More human trafficking convictions than reported, says law minister’s office

The office of the de facto law minister says Anti-Trafficking in Persons cases are not only heard in a special court but in normal sessions courts as well. (AFP pic)

PETALING JAYA: The number of Anti-Trafficking in Persons (ATIP) cases that ended in conviction in 2018 was 115, while between January and July this year there were 23 convictions, the de facto law minister’s office clarified today.

Samantha Chong, the press secretary to Minister in the Prime Minister’s Department Liew Vui Keong, said the data on human trafficking case convictions reported by Reuters on Sept 4 was inaccurate and that key information had been left out.

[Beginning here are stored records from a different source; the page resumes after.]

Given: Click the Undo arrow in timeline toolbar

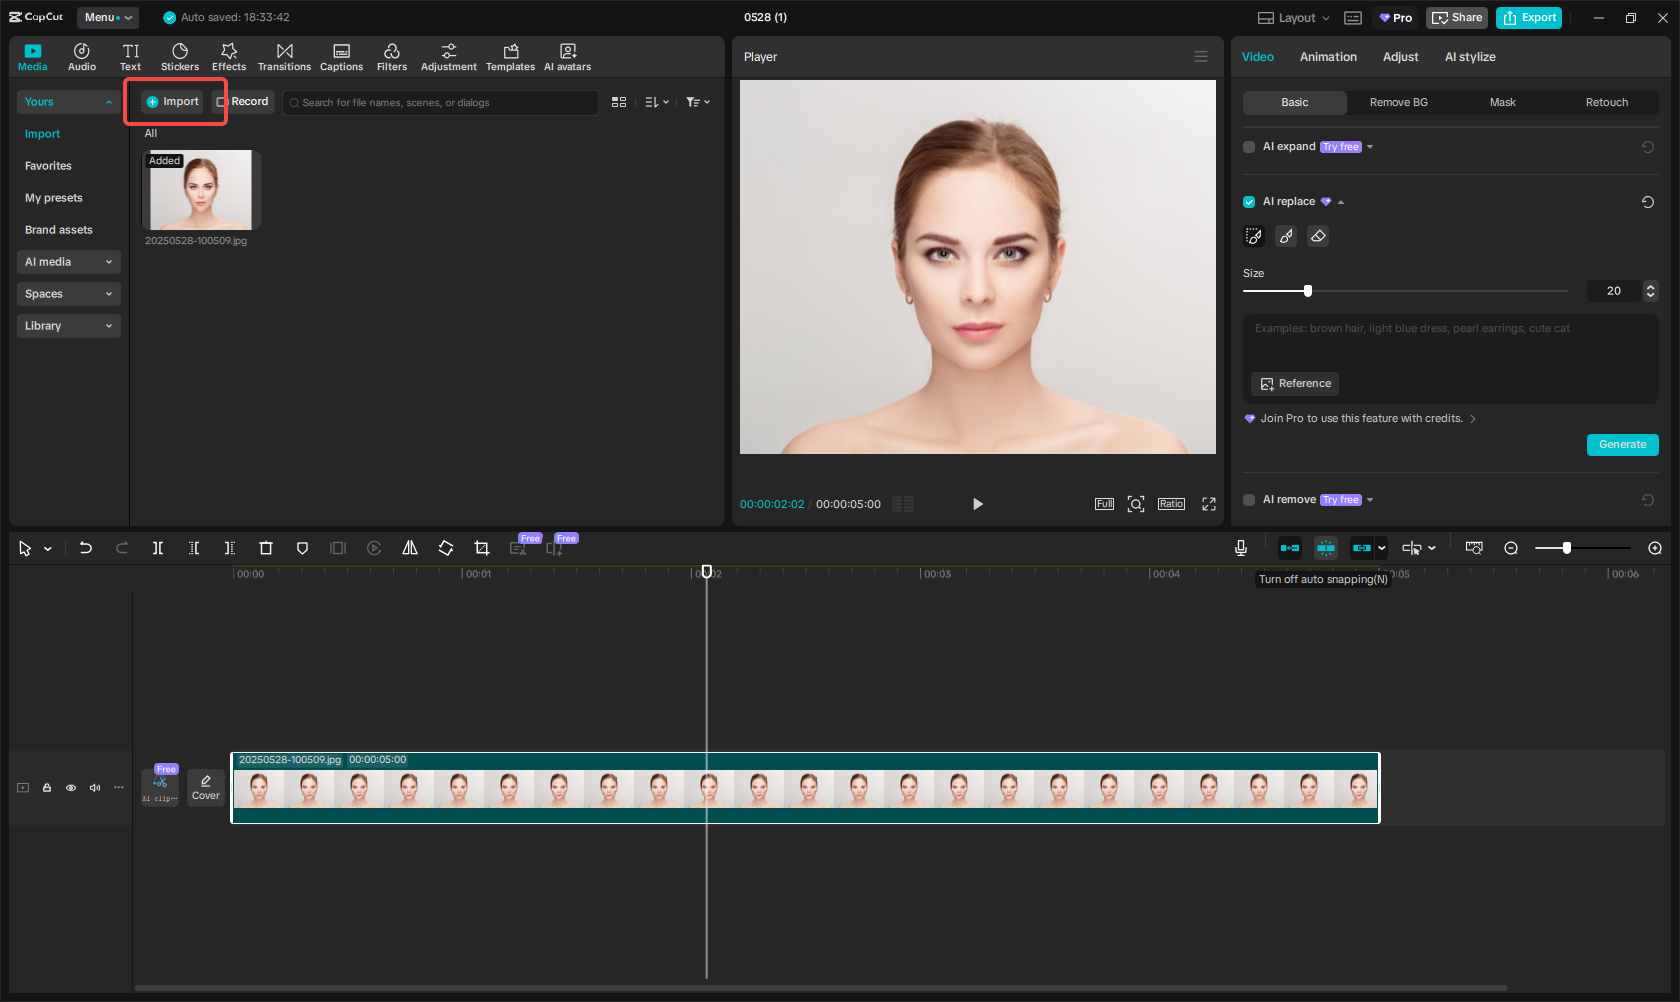Looking at the screenshot, I should 86,548.
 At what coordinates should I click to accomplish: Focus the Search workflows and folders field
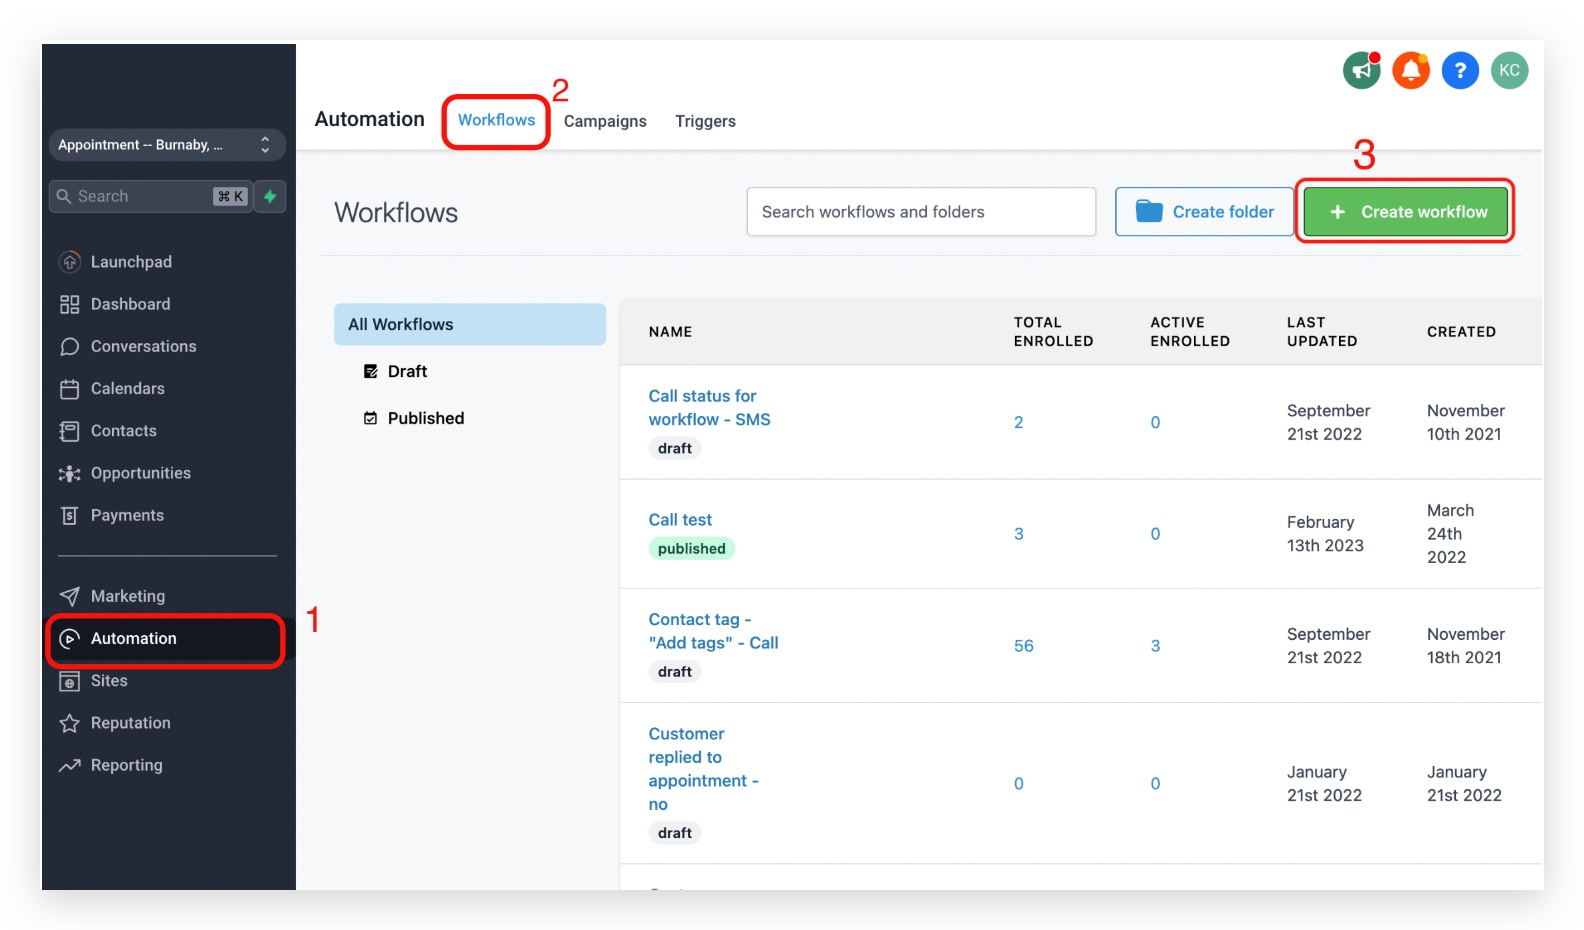point(921,212)
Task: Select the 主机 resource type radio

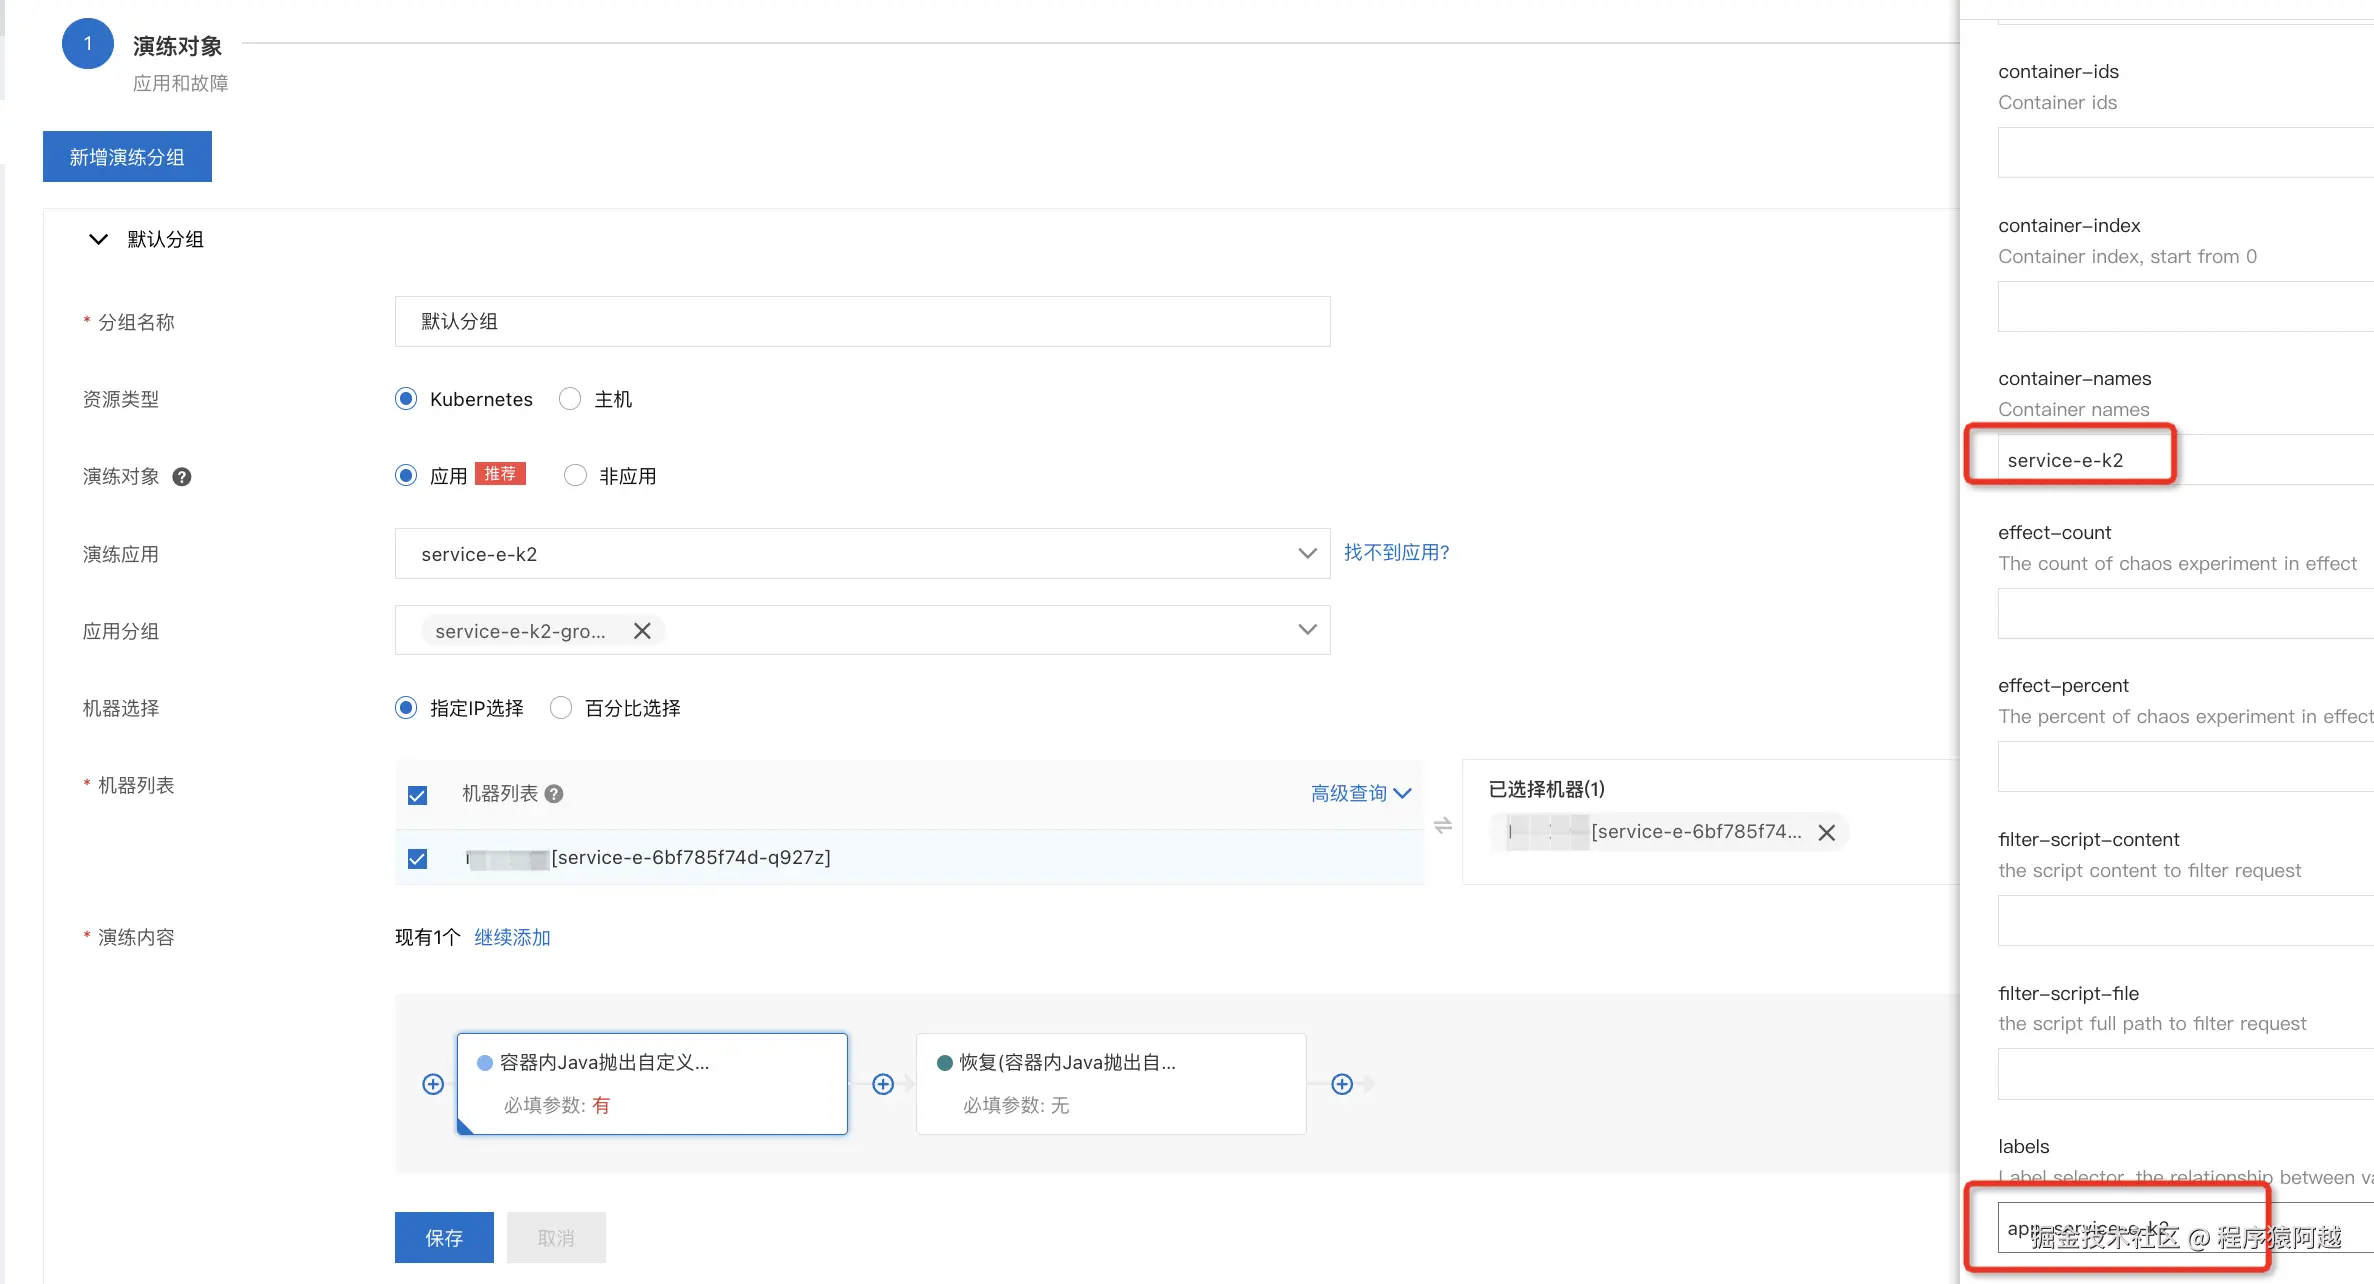Action: click(x=570, y=399)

The report had said the country only managed to secure 140 human trafficking convictions between 2014 and 2018, while the government’s special trafficking court only saw eight convictions.

“We regret that the article was written in a way as if there were only eight convictions from March 2018 to August 2019 for ATIP cases in Malaysia.

“The dedication of the Malaysian government in bringing perpetrators to justice and combating human trafficking cannot be measured based on the statistics of a single court,” she said in a statement.

While acknowledging that there was only one special court for human trafficking – in Klang, Selangor – Chong said ATIP cases were also heard in normal sessions courts, a detail she said the report had omitted.

She said the special ATIP court was situated in Klang as it had the highest number of human trafficking cases in the country.

She said the effectiveness of the courts in administering justice could not be measured solely by conviction rates.

“Judges must be free to decide matters before them impartially and in accordance with the assessment of facts presented before them without any restrictions, influences, inducements, pressures, threats or interference, direct or indirect, from any quarter or for any reason,” she said.

According to the Global Slavery Index by Walk Free Foundation, Malaysia is home to an estimated 212,000 people trapped in slavery.

The government’s special trafficking court was launched in March last year in a bid to reduce that statistic.